Deployments

A deployment is a versioned collection of one or more web endpoints for online inference.

Each deployment has a deploy target, which is a Kubernetes cluster the service will be served on. The default deploy target is a shared Kubernetes cluster managed by Valohai but you can also use your own cluster.

You can have multiple deployments if you want to run your service in different geolocations.

You can create and manage deployments under Deployment tab on Valohai web user interface.

Each deployment will get an assigned URL:
https://valohai.cloud/<owner>/<project>/<deployment>/

Tip

If you only need non-interactive batch predictions (taking a lot of samples as input and writing predictions into a file), you can just create a step to handle that, take your model/samples as inputs and write your predictions to /valohai/outputs.

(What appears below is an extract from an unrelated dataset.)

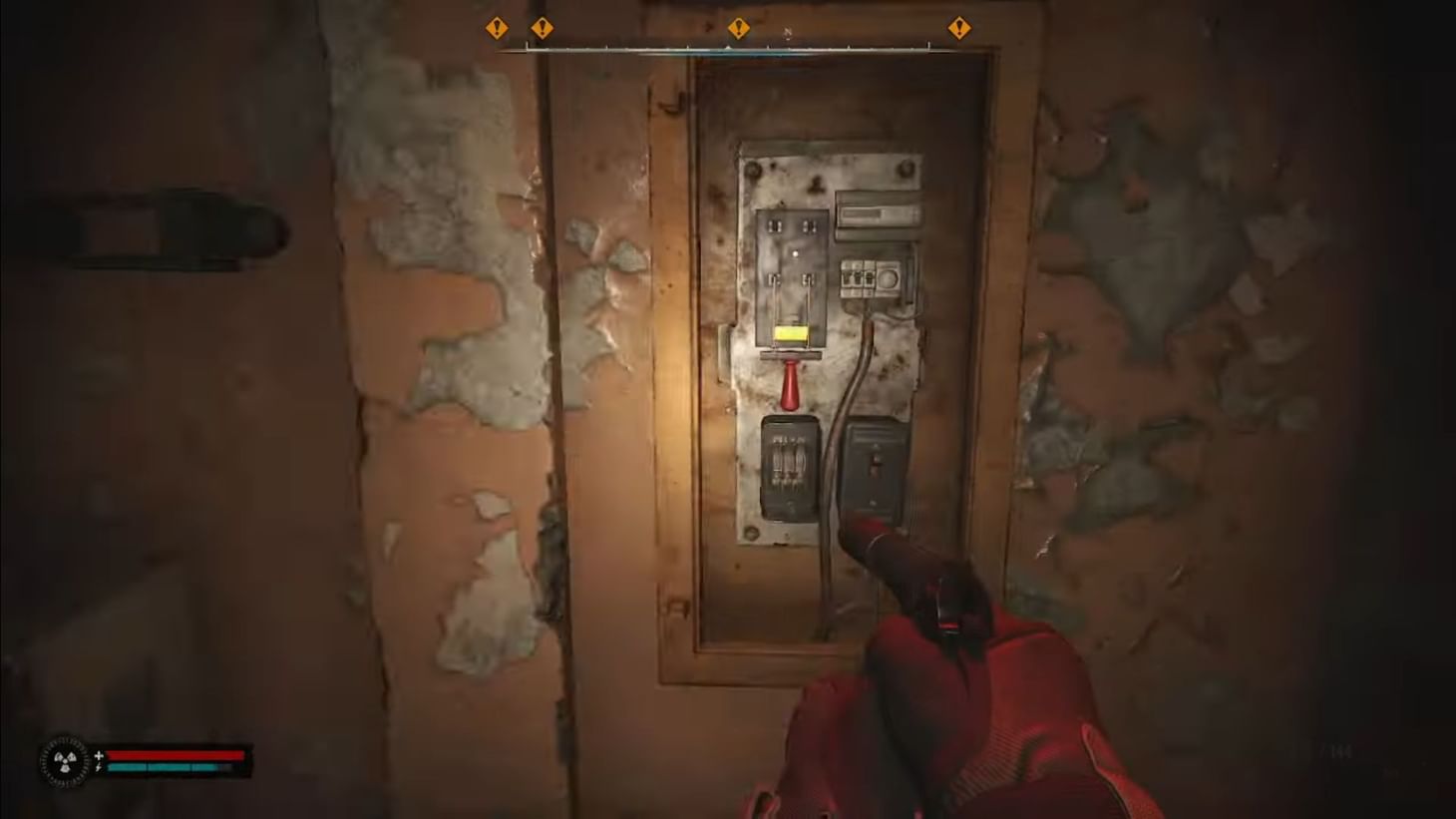Viewport: 1456px width, 819px height.
Task: Select the health cross icon beside the red bar
Action: click(98, 755)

Deployments are mainly required if one of the following is true:

  • you want to get fast predictions on per-sample basis
  • you want to give prediction endpoint access to application that outside of your organization e.g. a customer that doesn’t have a Valohai account

Version

A deployment version is a Docker image that Valohai builds on top of the Docker image you specify in the endpoint YAML definition. The build image will include 1) your code repository and 2) all files you defined in the YAML file and specified during deployment version creation.

The deployment version is the actual artifact that is served on the target Kubernetes cluster.

Running deployment versions will be accessible through:
https://valohai.cloud/<owner>/<project>/<deployment>/<version>
e.g.
https://valohai.cloud/ruksi/mnist/americas/20181002.0

Endpoint

An endpoint is a Docker container running a HTTP server in an auto-scaling Kubernetes cluster.

You can have multiple endpoints per deployment version because a single project can have various inference needs for different contexts.

Authentication can be added in various ways but the easiest is to use HTTP Basic Auth.

You define endpoints in the valohai.yaml:

- endpoint:
    name: greet-me
    description: Responds with a big hello!
    image: python:3.6
    port: 8000
    server-command: python -m wsgiref.simple_server

- endpoint:
    name: predict-digit
    description: Predict digits from image inputs ("file" parameter).
    image: gcr.io/tensorflow/tensorflow:1.13.1-py3
    wsgi: predict_wsgi:predict_wsgi
    files:
      - name: model
        description: Model output file from training step.
        path: model.pb
Note that each endpoint you specified in the YAML file will have separate URL:
https://valohai.cloud/<owner>/<project>/<deployment>/<version>/<endpoint>
e.g.
https://valohai.cloud/ruksi/mnist/americas/20181002.0/predict-digit

Alias

A deployment version alias is a human-readable name that points to a specific deployment version e.g. staging or production.

Aliases create canonical URLs for development so you can use Valohai to control which version is being served in each context. This allows you to update currently used version or rollback to previous version if something goes wrong.

For example, version alias https://valohai.cloud/ruksi/mnist/americas/production/predict-digit could be used by applications utilizing your predictions and they don’t need to change the URL when you a release new version.